Mocia Woch muss den Bahnlärm noch viel länger ertragen, wenn sie weiter in Alttrachau wohnen bleibt. Abhilfe verspricht nun aber das Eisenbahn-Bundesamt. Die Behörde mit Sitz in Bonn arbeitet an einem Lärmaktionsplan für alle Haupteisenbahnstrecken des Bundes. Dazu gehören auch die Dresdner Trassen. Anwohner können einen dreiseitigen Fragebogen ausfüllen, mit dem das Amt herausbekommen will, wo, wann und durch welche Züge sich die Nachbarn der Gleistrassen besonders belästigt fühlen.

Dabei geht es auch um Geräuschdetails: sind es Schienenstoßgeräusche, dröhnen Brücken besonders, quietschen die Züge in Kurven, wollen die Verantwortlichen wissen. Bis März 2018 werden Daten gesammelt und Stellungnahmen eingeholt, im Sommer 2018 soll dann der neue Lärmaktionsplan vorliegen. Er soll später genutzt werden, um über Lärmschutzmaßnahmen zu entscheiden.

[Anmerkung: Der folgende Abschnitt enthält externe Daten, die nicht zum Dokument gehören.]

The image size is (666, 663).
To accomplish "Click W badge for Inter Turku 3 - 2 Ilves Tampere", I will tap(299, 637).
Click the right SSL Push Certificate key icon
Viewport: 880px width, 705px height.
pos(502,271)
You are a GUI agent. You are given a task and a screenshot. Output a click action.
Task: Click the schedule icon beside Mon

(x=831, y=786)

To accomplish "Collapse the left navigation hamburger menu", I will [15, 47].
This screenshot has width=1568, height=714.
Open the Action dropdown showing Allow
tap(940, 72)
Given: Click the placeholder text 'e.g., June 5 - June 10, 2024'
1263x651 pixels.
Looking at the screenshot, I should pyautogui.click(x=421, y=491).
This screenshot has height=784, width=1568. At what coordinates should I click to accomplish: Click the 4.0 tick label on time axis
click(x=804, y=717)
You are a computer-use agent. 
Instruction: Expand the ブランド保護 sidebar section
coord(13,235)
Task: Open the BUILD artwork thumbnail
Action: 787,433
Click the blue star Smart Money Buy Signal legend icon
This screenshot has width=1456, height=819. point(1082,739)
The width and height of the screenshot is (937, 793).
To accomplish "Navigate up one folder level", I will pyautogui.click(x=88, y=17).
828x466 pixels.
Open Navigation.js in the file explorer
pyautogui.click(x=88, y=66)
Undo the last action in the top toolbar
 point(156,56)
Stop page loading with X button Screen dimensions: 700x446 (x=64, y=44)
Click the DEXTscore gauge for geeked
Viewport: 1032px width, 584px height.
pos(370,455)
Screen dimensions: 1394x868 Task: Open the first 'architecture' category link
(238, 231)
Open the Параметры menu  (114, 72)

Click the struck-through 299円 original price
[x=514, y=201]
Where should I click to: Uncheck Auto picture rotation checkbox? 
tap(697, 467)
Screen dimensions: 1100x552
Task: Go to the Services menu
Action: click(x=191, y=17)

Wann davon auch Mocia Woch profitiert, ist ungewiss. Vorerst rasselt, scheppert, quietscht und knirscht es weiter vor ihrem Haus, wenn ein Güterzug vorbeifährt. Acht solche Züge hat sie an einem Abend binnen einer Stunde gezählt. Dabei ist die Gleisstrecke nach Radebeul eigentlich Personenzügen vorbehalten, Güterzüge fahren eher auf der Cossebauder Strecke. Zum Bahnlärm kommen außerdem die Turbinengeräusche der Flugzeuge hinzu, die in Klotzsche starten und landen und bei passender Windrichtung ist auch die Autobahn zu hören. „Der Ausblick ist schön“, sagt die 33-Jährige. „Aber der Lärm ist nicht zu ertragen.“

Der Fragebogen zur Lärmaktionsplanung steht im Internet unter www.laermaktionsplanung-schiene.de. Er kann im Internet ausgefüllt oder per Post an das Eisenbahn-Bundesamt geschickt werden. Einsendeschluss ist der 25. August 2017.